* [The data]
·····

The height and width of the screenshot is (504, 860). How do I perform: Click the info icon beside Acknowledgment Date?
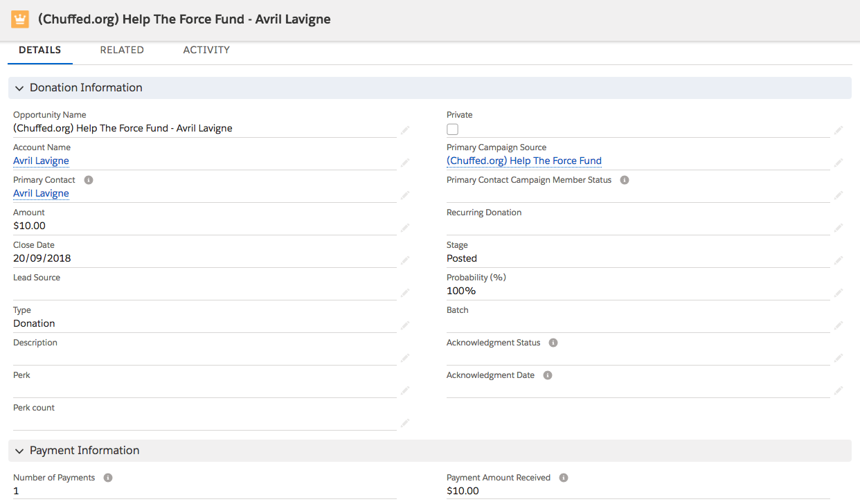point(548,375)
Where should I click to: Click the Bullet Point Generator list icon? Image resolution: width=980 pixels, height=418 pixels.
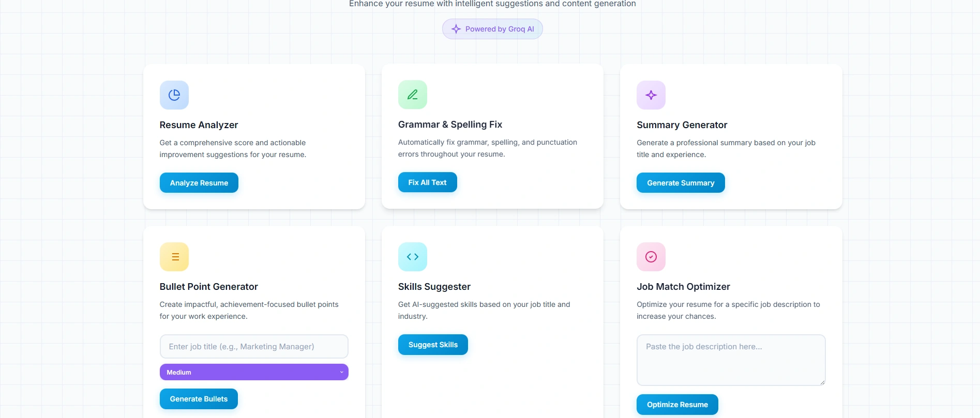174,256
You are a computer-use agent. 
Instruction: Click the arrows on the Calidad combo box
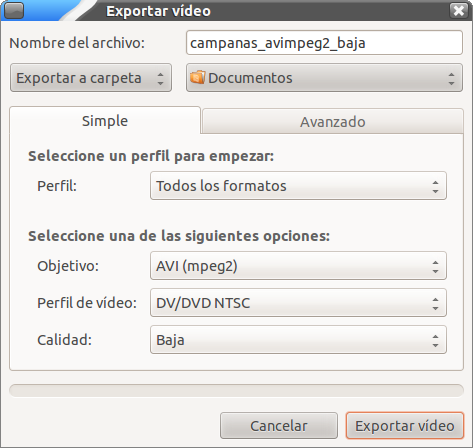(x=435, y=340)
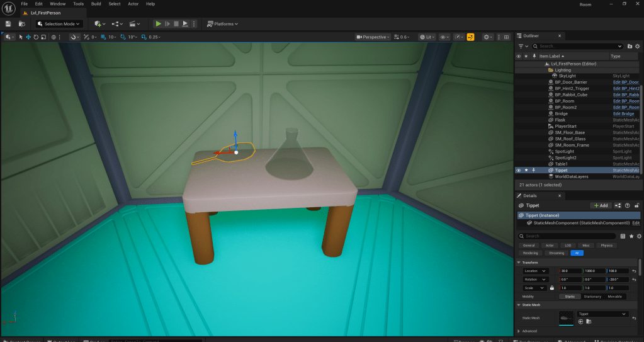The width and height of the screenshot is (644, 342).
Task: Click the viewport layout grid icon
Action: pyautogui.click(x=507, y=37)
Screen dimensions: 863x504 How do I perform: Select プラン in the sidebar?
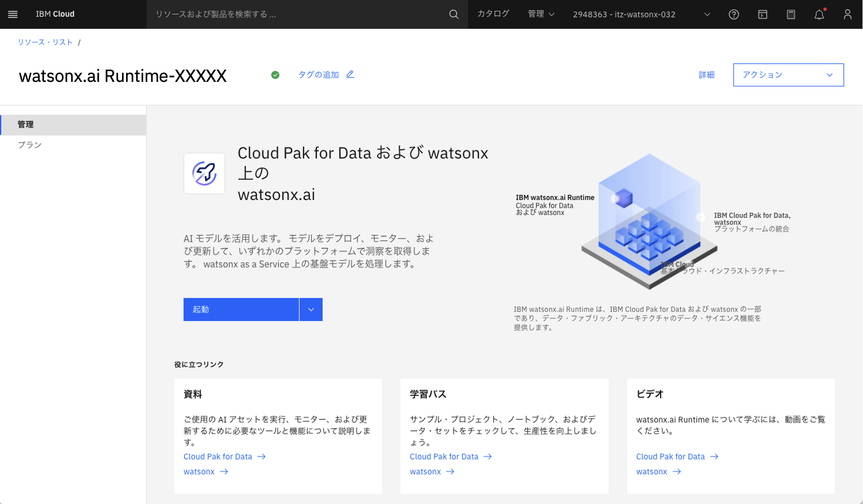click(x=30, y=145)
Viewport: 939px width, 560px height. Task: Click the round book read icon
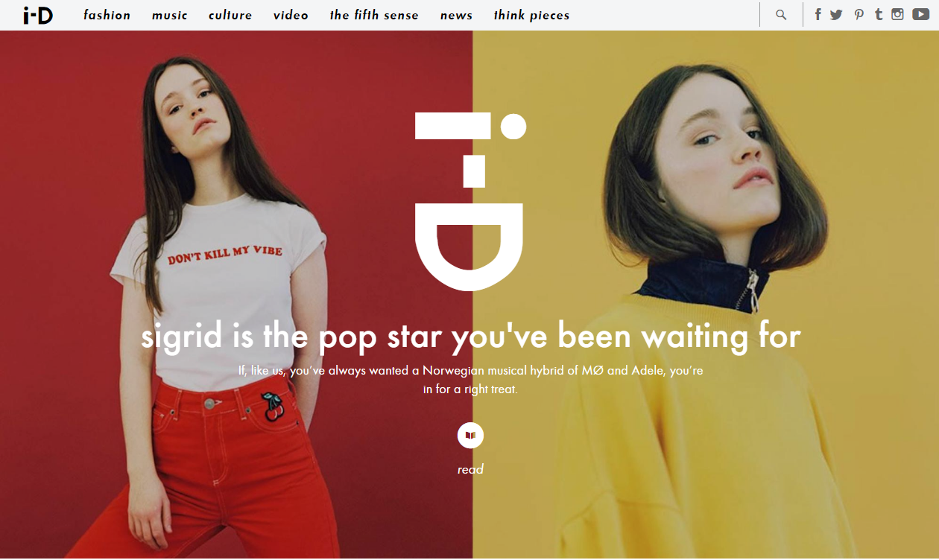click(x=470, y=435)
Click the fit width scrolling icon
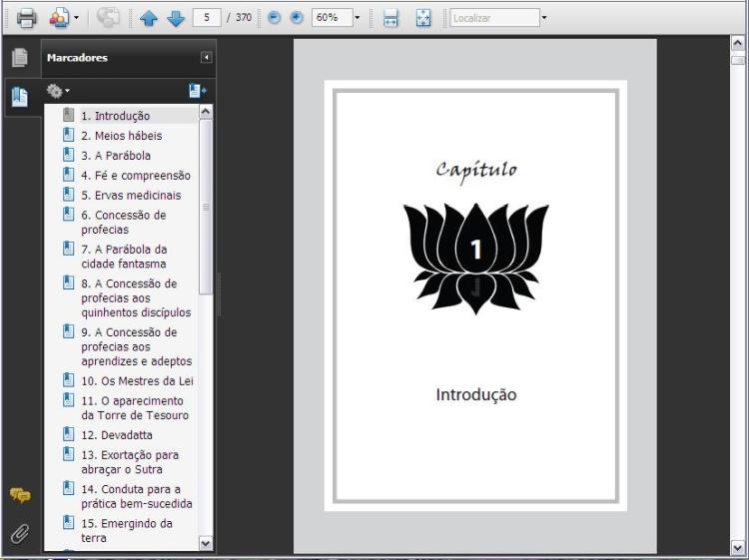The image size is (749, 560). (391, 18)
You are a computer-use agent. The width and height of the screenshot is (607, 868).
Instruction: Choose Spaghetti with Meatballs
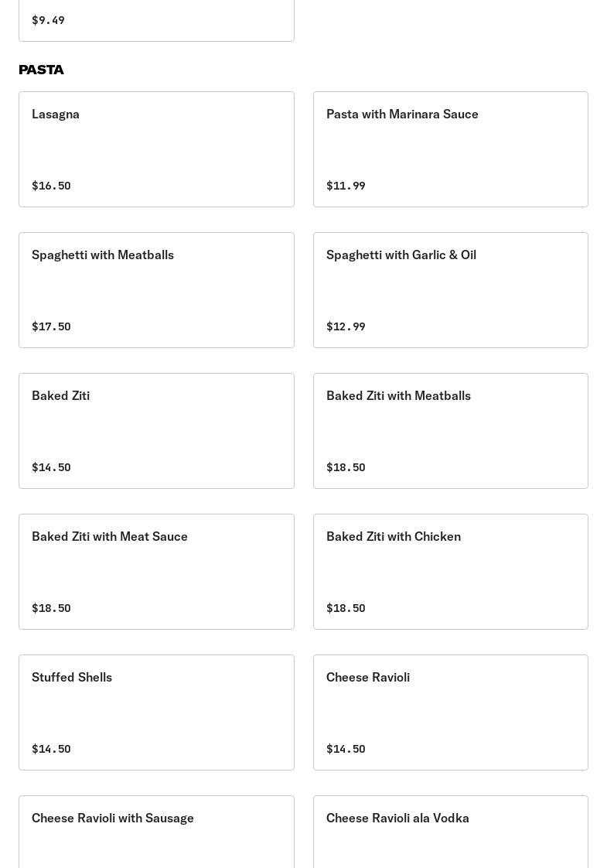click(x=156, y=290)
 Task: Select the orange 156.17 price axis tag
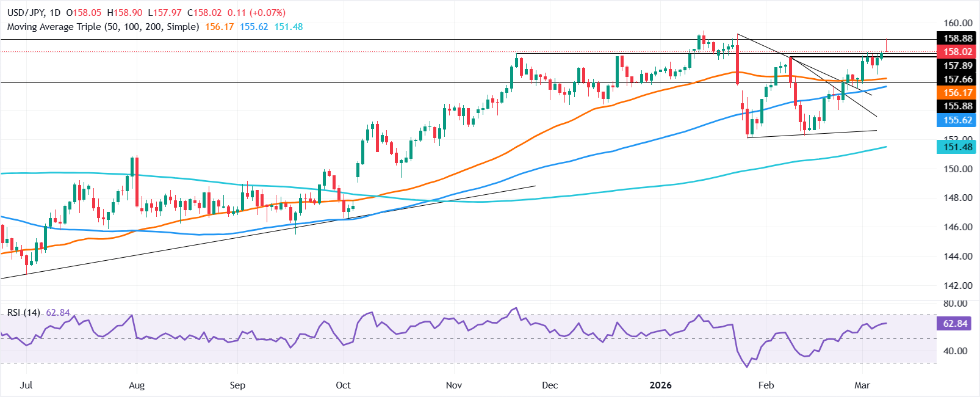click(x=957, y=93)
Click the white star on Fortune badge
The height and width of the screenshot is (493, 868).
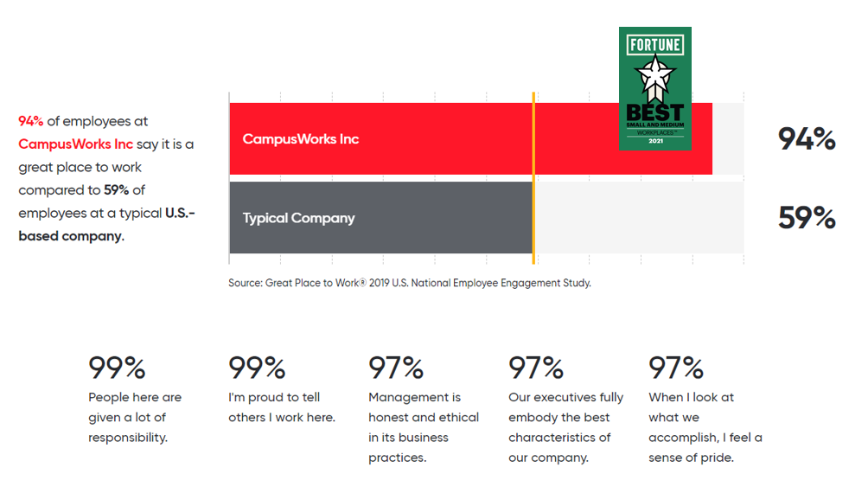[x=654, y=76]
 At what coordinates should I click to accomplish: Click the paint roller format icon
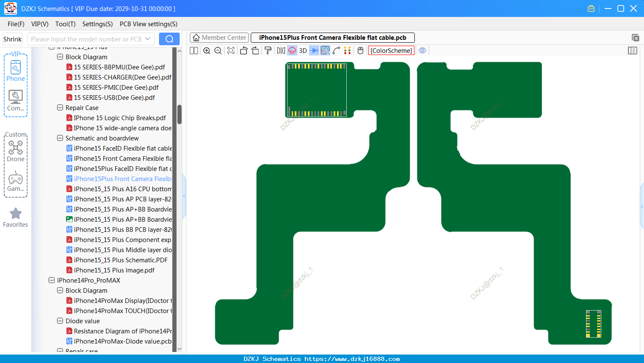(x=268, y=50)
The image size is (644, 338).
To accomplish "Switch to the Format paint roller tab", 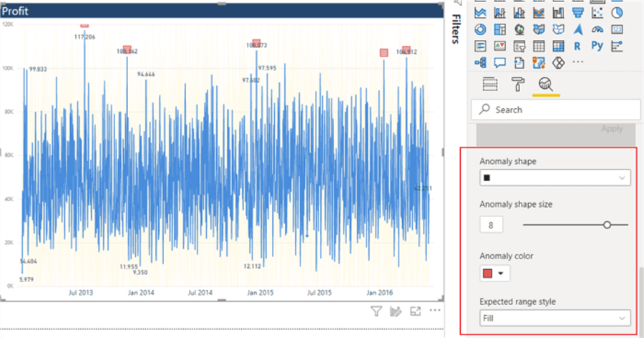I will click(517, 85).
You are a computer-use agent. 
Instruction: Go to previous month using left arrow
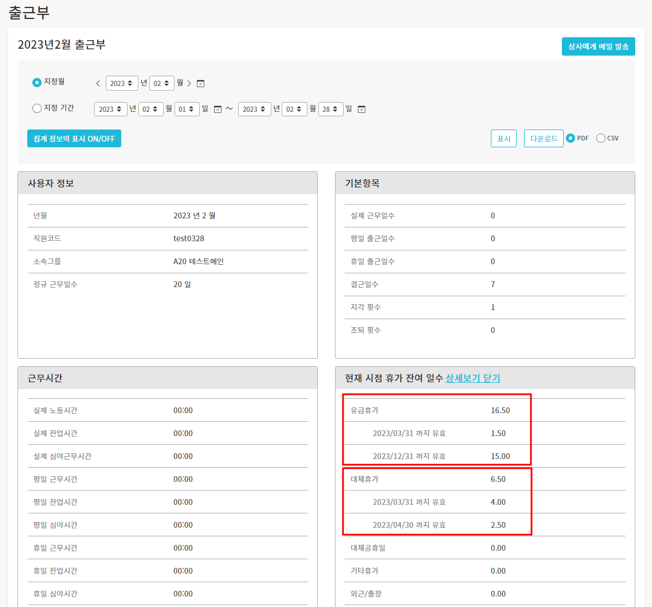[98, 84]
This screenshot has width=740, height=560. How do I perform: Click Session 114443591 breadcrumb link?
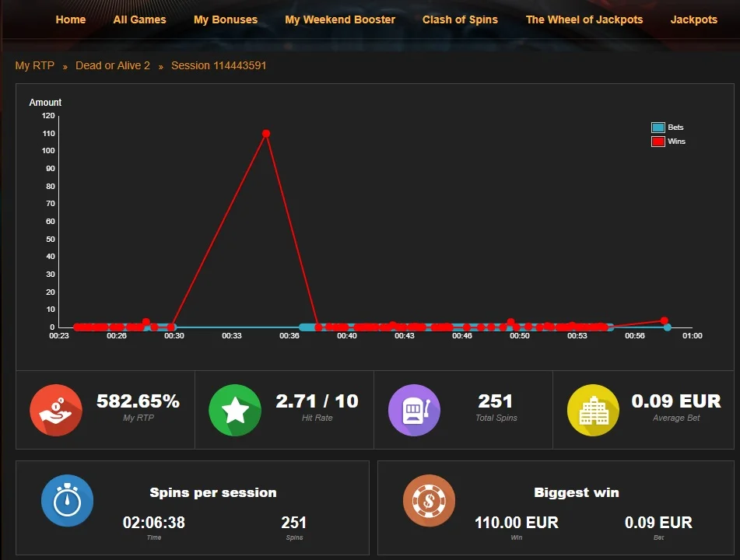pos(219,65)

·····

* [Work instruction] Transcribe, word for word, the lines of the listing above from the one that contains "Viewport: 939px width, 560px" through the one that contains "The image size is (644, 338).", keeping both ends and dropping the pictures.

* [Written solution]
Viewport: 939px width, 560px height. Task: Click the round book read icon
click(x=470, y=435)
Click the fit width scrolling icon
The image size is (749, 560). (391, 18)
You are a computer-use agent. The width and height of the screenshot is (607, 868).
Instruction: Choose Spaghetti with Meatballs
click(x=156, y=290)
 Task: Select the orange 156.17 price axis tag
click(x=957, y=93)
Click the white star on Fortune badge
The height and width of the screenshot is (493, 868).
[x=654, y=76]
 At what coordinates should I click to accomplish: Click the paint roller format icon
(x=268, y=50)
The image size is (644, 338).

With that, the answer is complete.